When I was looking for a cord to create my Wooden Acorn Pendant I could have gone with a cheap leather cord from China. That would have meant I didn’t know what conditions it was made under and how much the workers were paid. Instead I chose to support Ines Jewelry Finding, a small business much like my own based in Santarem, Portugal. Their cork is sustainable, handmade, vegan and top quality. The air miles are also a lot lower than from China.

The Blue Sky Toy Collection

During my research on wooden toys I noted they’re coated with bright, cheerful paints. One of the constituent parts of a paint is the binder. The binder imparts properties such as gloss, durability, flexibility, and toughness. Most binders are synthetic resins such as acrylics, vinyl-acrylics, vinyl acetate/ethylene (VAE), polyurethanes, polyesters, melamine resins, epoxy, silanes or siloxanes. In other words paint is plastic. I wasn’t happy about coating my beautiful natural toys in plastic so I had to look for an alternative. I eventually chose Lakeland Paints. Their website proudly states:
“After 6 years of product development, Ian West and John Ashworth created the world’s first complete range of odourless, solvent free, non-toxic decorative paints.
Launched in 1989, to this day we stay true to our promise. All of our organic paints and varnishes are hand crafted and colour matched at our factory in the Lune Valley, North Lancashire.”

I love the company’s passion for what they do. Their plant based wood washes give my toys a unique look, allowing the beauty of the wood to show through. Because they are a niche product their prices are higher however the benefits are worth it for me.

Ethical Gift Bags

Many of my gifts come in a printed, cotton drawstring bag. I have to confess when I started my business I ordered these from China and they cost 1p each. When it was time to reorder I decided I needed to know where my bags were coming from and how they’d been made. That was when I discovered Where Does It Come From?

Where Does It Come From? make its own brand of gorgeous, ethical clothes and accessories that are fully traceable. Jo from Where Does It Come From? helped to have my bags handwoven and constructed from ‘khadi’ cotton (a sustainable process) in a Co-operative in Bangladesh. The photo at the top of the page shows one being sewn. Soon I will receive a traceable code I’ll share with my customers to see where their bag came from. These handmade, ethical bags are fairly made and cost more in monetary terms than the 1p bags from China.
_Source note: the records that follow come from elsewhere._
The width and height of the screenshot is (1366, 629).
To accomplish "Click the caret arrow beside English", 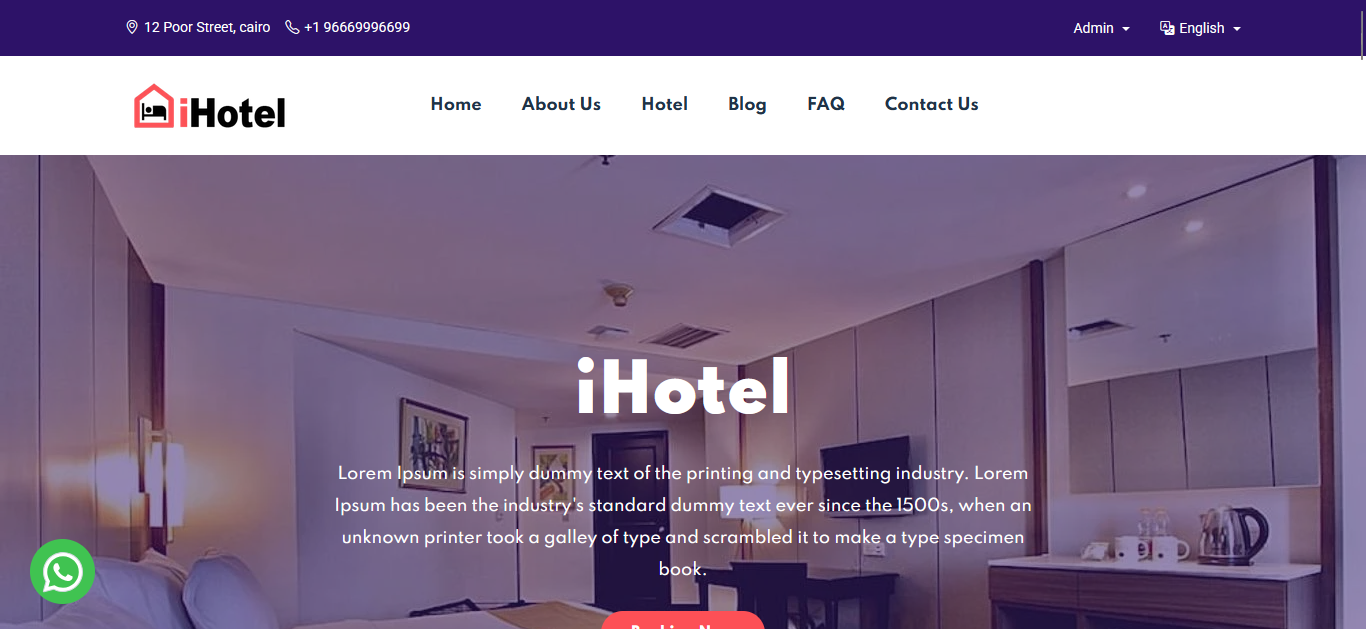I will point(1237,29).
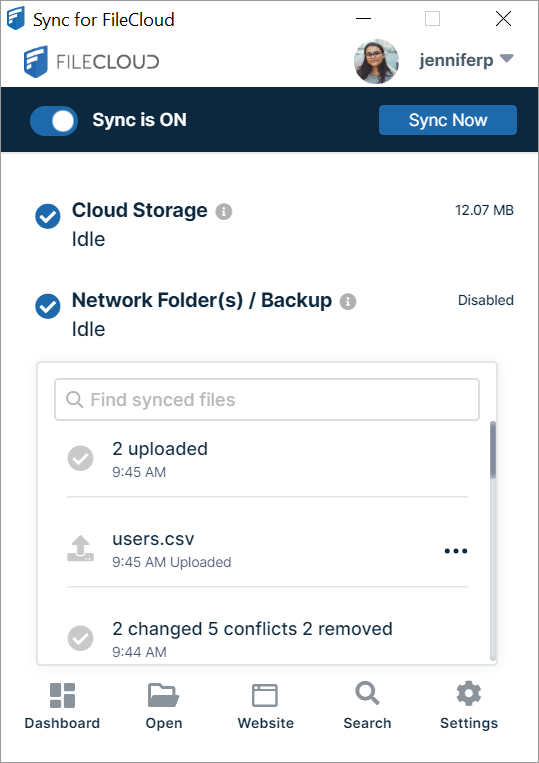
Task: Open jenniferp profile picture
Action: tap(377, 62)
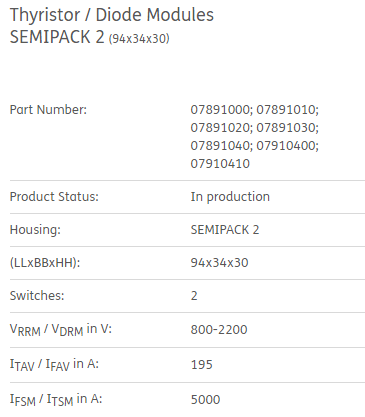Image resolution: width=365 pixels, height=417 pixels.
Task: Select part number 07891020
Action: tap(222, 128)
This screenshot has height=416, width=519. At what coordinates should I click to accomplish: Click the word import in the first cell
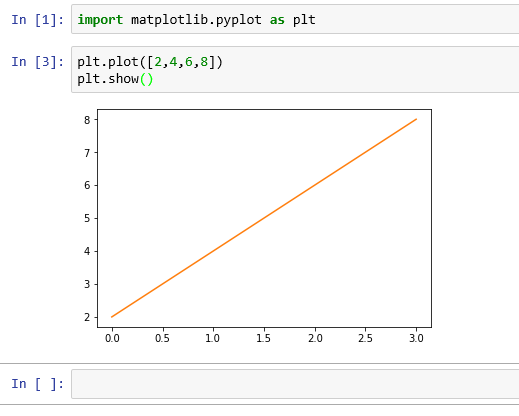(100, 20)
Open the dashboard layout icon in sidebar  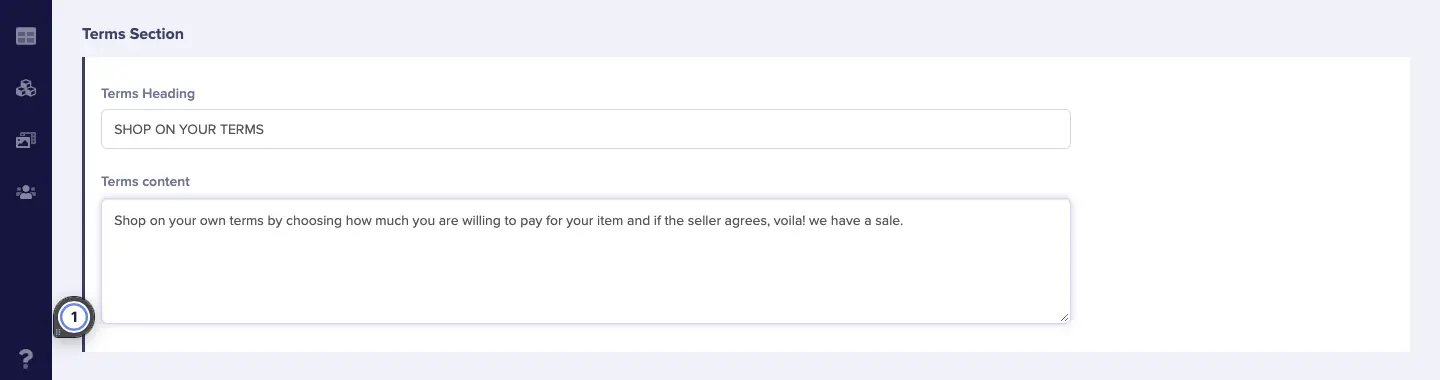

But because I know they’re handmade by people receiving a fair wage, under fair conditions makes them meaningful to me and therefore valuable.

It’s important to me to support small, handmade businesses, like myself. Their eco credentials are paramount. Buying fair trade adds so much to my products. It reinforces my values and shows I’m willing to put my money where my mouth is, so to speak. Yes, it does cost more but the result is a truly handmade, ethical, sustainable product. I believe that’s a gift really worth giving.